Smart Manufacturing and Maintenance

Exploit the full potential of your data to boost manufacturing and maintenance!

The new industrial revolution is driven by the data collected via new-generation information and sensor technologies. This enables the optimization of a factory or a service-logistics network as a whole, instead of sub-optimizing business units and processes separately.


The new industrial revolution (Industry 4.0) is driven by new generation information and sensor technologies such as cloud computing, big data and data analytics, robotics and additive manufacturing. These technologies create the internet of things (IoT) in which objects (products, machines, factories, warehouses, customers) are all connected. The increased availability of massive amounts of sensor and manufacturing data that can be shared among the whole supply chain will enable integrated planning in industry to improve manufacturing and maintenance processes and to develop innovative products and services.

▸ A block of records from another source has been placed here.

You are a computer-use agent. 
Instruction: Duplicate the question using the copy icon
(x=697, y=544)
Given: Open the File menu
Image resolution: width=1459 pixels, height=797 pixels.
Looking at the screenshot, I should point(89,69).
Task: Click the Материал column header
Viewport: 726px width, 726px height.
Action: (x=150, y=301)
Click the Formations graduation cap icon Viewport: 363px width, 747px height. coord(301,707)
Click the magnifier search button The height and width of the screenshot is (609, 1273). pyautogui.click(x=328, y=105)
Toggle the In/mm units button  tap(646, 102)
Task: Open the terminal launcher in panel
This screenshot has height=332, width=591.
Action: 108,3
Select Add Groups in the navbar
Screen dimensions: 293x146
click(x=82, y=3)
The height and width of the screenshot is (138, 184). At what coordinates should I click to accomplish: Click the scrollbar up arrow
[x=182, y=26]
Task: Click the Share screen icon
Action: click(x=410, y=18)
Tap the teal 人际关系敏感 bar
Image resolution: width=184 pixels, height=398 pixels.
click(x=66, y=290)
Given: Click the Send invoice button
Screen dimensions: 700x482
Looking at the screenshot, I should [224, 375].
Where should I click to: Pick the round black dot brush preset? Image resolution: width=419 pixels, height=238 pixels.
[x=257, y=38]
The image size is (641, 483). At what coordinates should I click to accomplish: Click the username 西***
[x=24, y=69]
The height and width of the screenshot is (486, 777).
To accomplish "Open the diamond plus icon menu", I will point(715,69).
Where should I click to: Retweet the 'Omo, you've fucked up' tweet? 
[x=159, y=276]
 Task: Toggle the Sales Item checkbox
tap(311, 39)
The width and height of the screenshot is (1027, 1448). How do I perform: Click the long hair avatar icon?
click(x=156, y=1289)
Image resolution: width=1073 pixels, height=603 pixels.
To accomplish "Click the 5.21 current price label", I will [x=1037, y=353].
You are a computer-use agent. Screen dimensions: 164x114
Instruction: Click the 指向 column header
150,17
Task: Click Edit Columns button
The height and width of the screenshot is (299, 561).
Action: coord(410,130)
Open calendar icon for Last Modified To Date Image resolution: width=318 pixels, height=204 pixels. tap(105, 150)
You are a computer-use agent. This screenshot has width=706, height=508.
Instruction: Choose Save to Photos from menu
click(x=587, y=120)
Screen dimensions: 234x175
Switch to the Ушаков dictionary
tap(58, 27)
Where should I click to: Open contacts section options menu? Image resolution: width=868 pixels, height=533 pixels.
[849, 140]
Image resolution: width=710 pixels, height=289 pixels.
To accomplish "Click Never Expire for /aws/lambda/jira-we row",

The digitizing industry bears the promise to improve and integrate manufacturing and maintenance planning, thus facilitating the optimization of a factory as a whole, instead of sub-optimizing business units and processes separately. Integrated planning will lead to higher and more flexible production capacity, more efficient maintenance, more reliable production lead times, and lower stock levels. To make this promise come true, the current way of making separate plans for manufacturing and maintenance based on ad-hoc collected data must change.

Research challenges

  • Development of data-collection and data-aggregation techniques to parameterize production, estimation, prediction and maintenance models.
  • Implementation of advanced prediction and estimation techniques (e.g. failures, wear out, demand).
  • Investigate simulation-based optimization techniques.
  • Creation of data-driven integrated prediction and optimization models.
  • Development of a data-driven decision-making framework at operational and tactical level to support integrated production planning and predictive maintenance.
  • Analysis of the value of integrated planning for the whole factory.

Project examples

  • Daisy4Offshore,TKI WoZ
    To develop new algorithms for early failure detection to support maintenance of offshore wind turbines.
  • Dynamerge, NWO
    Develop new models for emergency service logistics, dynamic planning at operational level, and network design with companies such as Philips, Brandweer Amsterdam, CWI. 
    Develop a predictive maintenance platform for smart manufacturing, fleet management, energy production and healthcare.
  • Philips Data Science for health flagship
    A joint initiative by Philips and TU/e to create new methods and tools for the smart maintenance of healthcare imaging systems. 
  • ProSeLo Next, TKI Dinalog
    Creating new predictive maintenance approaches, service business models, and control towers with Marel, Océ, ASML, and Vanderlande.

Success stories

  • ASML 
    A software tool is developed for tactical and operational planning of spare parts that go through engineering changes. The tool uses data from multiple sources within ASML to improve the quality of the planning, which leads to less emergencies, and a reduction of the total workload for the planners.
  • Marel Stork
    A sensor system has been developed to continuously monitor the condition of the chain of an overhead conveyor system in a poultry processing plant. This system is capable to accurately monitor and predict the chain length over time, enabling engineers to perform the right maintenance at the right point in time.
  • Nexperia
    Advanced optimization algorithms have been developed to automate and improve the weekly scheduling of hundreds of production batches on assembly lines in Nexperia’s semi-conductor plants. Substantial capacity gain is shown to be feasible.
  • NXP
    26 gigabytes of production data is translated into valuable information for maintenance managers and engineers. Based on a fluid-flow simulator, a software tool has been developed. Overall equipment efficiency has increased since implementation of the software. 
  • Philips Data Science for health flagship
    A data-driven approach was developed for the prediction of the useful remaining lifetime of critical components. This approach was implemented into a tool permitting the characterization of the criticality of a predictive alarm and facilitating proactive maintenance.